Vous arrive-t-il qu’un disque vous cueille sans que vous n’en ayez jamais entendu parler avant ? Quand j’avais la vingtaine, ça m’arrivait parfois, et même souvent. J’allais chez Gibert, j’écoutais sur une borne d’écoute un truc presque inconnu, sur la foi d’un sticker qui comparait le groupe ou l’artiste à d’autres qui m’étaient familiers, indiquait la présence d’un ou d’une musicienne voire même parfois juste l’appartenance à une scène. J’avais un coup de cœur et je repartais avec le CD. Internet a clairement rendu ces acquisitions spontanées de moins en moins fréquentes. Les disques sont annoncés longtemps à l’avance, promus par parfois trois ou quatre singles qui sortent dans les mois qui précèdent. Parfois, on n’a pas eu même le temps d’écouter le disque que trois ou quatre chroniques ont été publiées. Tout le monde s’est fait une opinion et en parle déjà – dans un cercle très restreint, certes, mais si votre réseau social est bien foutu, à peu près tous les gens qui écoutent la même musique que vous sont déjà parmi vos contacts, donc, bon…

Heureusement, il existe encore quelques disquaires dont les goûts sont si sûrs qu’on est prêts à les suivre juste sur la foi d’une écoute furtive ou d’un post FB ou Insta. Tel est le cas de Fred Paquet, le gérant de Pop Culture, rue Keller à Paris, échoppe à taille humaine mais véritable caverne d’Ali Baba pour qui aime non seulement le rock indépendant – énorme focus sur l’Australie, la Nouvelle-Zélande et la pop artisanale façon Sarah Records – mais aussi toutes les musiques un peu expérimentales, savantes et/ou bruitistes, free jazz, ambient, musiques polyrythmiques et modales, etc. Bref… Fred a posté vendredi dernier (jour de mon anniversaire… hasard, je ne crois pas ?) une photo de ce disque tout juste sorti et tant la pochette que le casting m’ont immédiatement intrigué. Si je ne connaissais pas Zoh Amba, jeune saxophoniste free, le reste, lui, relève de la crème de l’indie rock : Steve Gunn, guitariste new-yorkais très apprécié : Shahzad Ismaily, également New-Yorkais d’adoption et que l’on retrouve en tant que bassiste ou producteur chez à peu près tout le monde dans la scène underground, de Marc Ribot à Carla Bozulich en passant par Arooj Aftab ou Thor Harris ; enfin, l’Australien Jim White, ce Picasso de la batterie dont le jeu aussi fin que son physique est imposant nous émerveille chez Bill Callahan, Cat Power ou les Dirty Three. Il ne m’en aura pas fallu plus pour réserver le disque et aller le chercher chez le disquaire.

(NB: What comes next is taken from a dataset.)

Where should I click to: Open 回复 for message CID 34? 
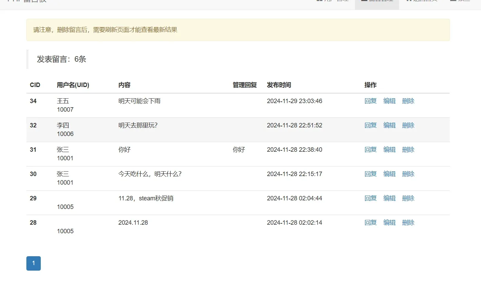[370, 101]
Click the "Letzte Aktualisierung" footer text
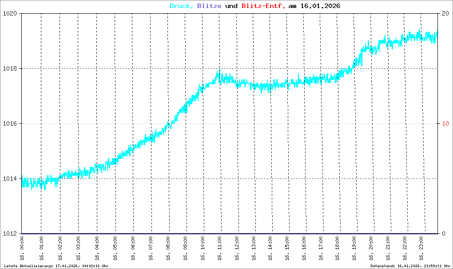453x269 pixels. (x=56, y=266)
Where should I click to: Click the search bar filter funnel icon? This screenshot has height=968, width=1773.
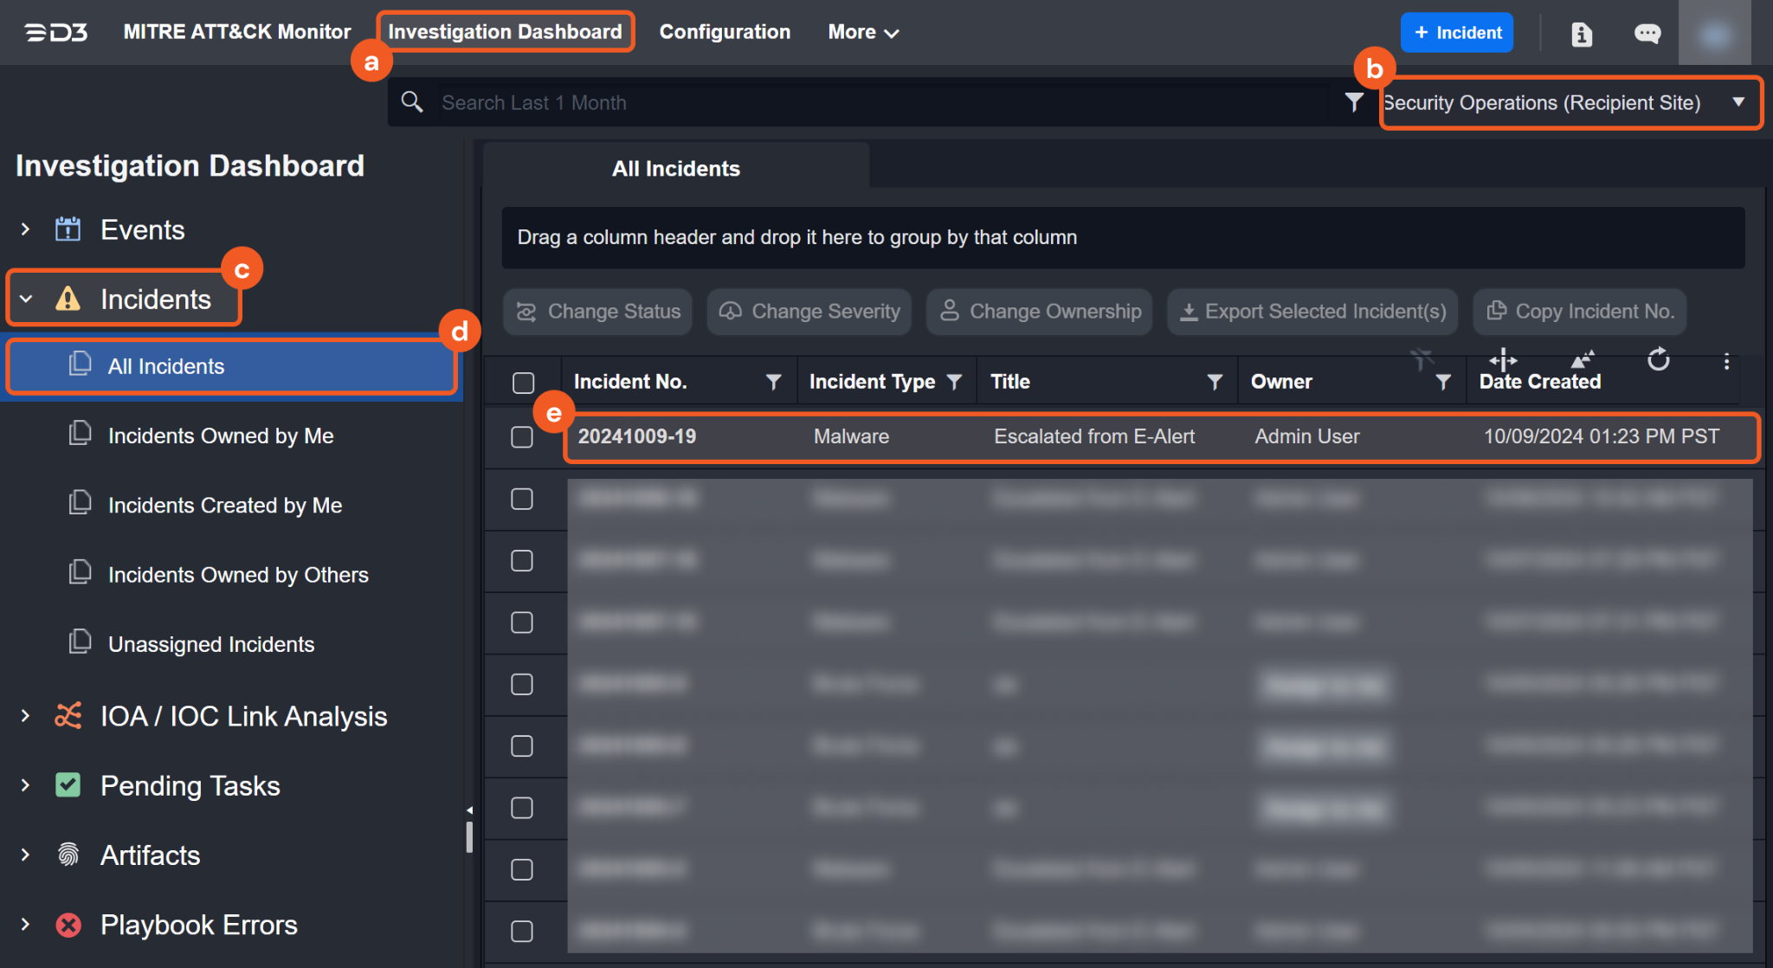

Arrivé à la maison, je me précipite sur ma platine pour y placer la précieuse rondelle et le résultat est à la hauteur de mes attentes. L’album, dont on peut dire qu’il est surtout dominé par Amba et White est un parfait mélange de rock underground new-yorkais et de free jazz. Amba a un super son au saxophone et son chant, sur deux titres, me rappelle celui d’Adrianne Lenker, ce qui n’est pas pour me déplaire. Les compositions ne sont pas vraiment des « chansons » au sens habituel du terme mais rappellent dans leur structure et leur ambiance Sonic Youth à son plus classieux et contemplatif – vous savez, le disque noté zéro chez Pitchfork et qui vaut tellement plus que ça ? White, lui, est absolument impérial, comme il l’est également sur le disque enregistré en duo avec la guitariste américaine Marisa Anderson sorti il y a quelques semaines. Il y a même des moments où on se ficherait presque de ce qui se passe autour : sa manière magistrale d’effleurer les futs, de jouer avec les timbres, on pourrait sans doute l’écouter pendant des heures ! Quant à Steve Gunn et Ismaily, on les a sentis désireux de se mettre au diapason et de se contenter de proposer des textures qui permettent surtout au saxophone et à la batterie de pleinement s’exprimer. There is a Garden se situe au croisement de la familiarité et de la nouveauté. On a l’impression d’inviter des potes à la maison en se disant que la sauce devrait bien prendre entre eux et en même temps, on ignorait qu’ils se connaissaient déjà. C’est donc un disque vivement recommandé aux admirateurs de ces quatre musiciens et, aussi, à celles et ceux qui préfèrent les rencontres accidentelles et les heureux carambolages aux albums pleinement mûris et réfléchis. À tout mélomane ouvert d’esprit, quoi.